Captain Halstead took the glasses again, studying both the seventy-footer and the freighter intently, judging their relative speeds and positions.

"Dalton, or his friend, Lemly, has nicely calculated the drab boat's run," declared the young skipper of the "Restless," "Dalton's craft is in fine position to stop the freighter. But we'll reach the 'Fulton' first, and by some minutes, too, sir. The drab boat looks like a good one, but I believe we're a shade faster in the stretch."

"What are we going to do when we overhaul both craft?" wondered Powell Seaton, aloud.

"Why, sir, it will be easy enough to make the 'Fulton's' captain refuse to take any such passenger as Dalton."

"How?" demanded Mr. Seaton.

"Just inform the 'Fulton's' captain that Anson Dalton is a fugitive from justice. If you do that, the freighter's captain isn't going to take any chances on getting into subsequent trouble with Uncle Sam. The captain will simply decline to receive him as a passenger on the high seas." 126

Powell Seaton looked very cheerful for a moment. Then a look of dark doubt crossed his face.

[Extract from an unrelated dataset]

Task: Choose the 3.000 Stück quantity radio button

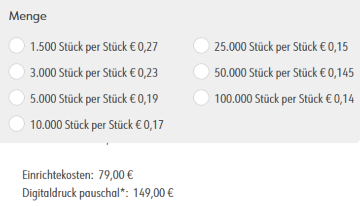Action: pos(16,72)
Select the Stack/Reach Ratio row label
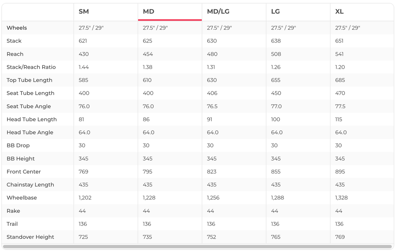 (31, 67)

"That will be all right, Halstead, unless it happens that the captain of the 'Fulton' is a man on the inside of some official affairs down in Brazil. If that be so, then your freighter's captain may recognize Dalton as a man of consequence-one to be served at all hazards. For, if a steamship captain of the Langley line must be careful to stand well with the United States authorities, he must also be no less careful to keep in the good graces of some of the cliques of Brazilian officers. So what if Dalton goes aboard the freighter, and her captain sends us a derisive toot of his whistle?"

Tom Halstead's face showed his instant uneasiness.

"If that turns out to be the case, sir," he whispered, "you've lost your last chance to stop Anson Dalton. He goes to Brazil with all the papers for locating the diamond mine, and you and your syndicate friends lose the whole big game!"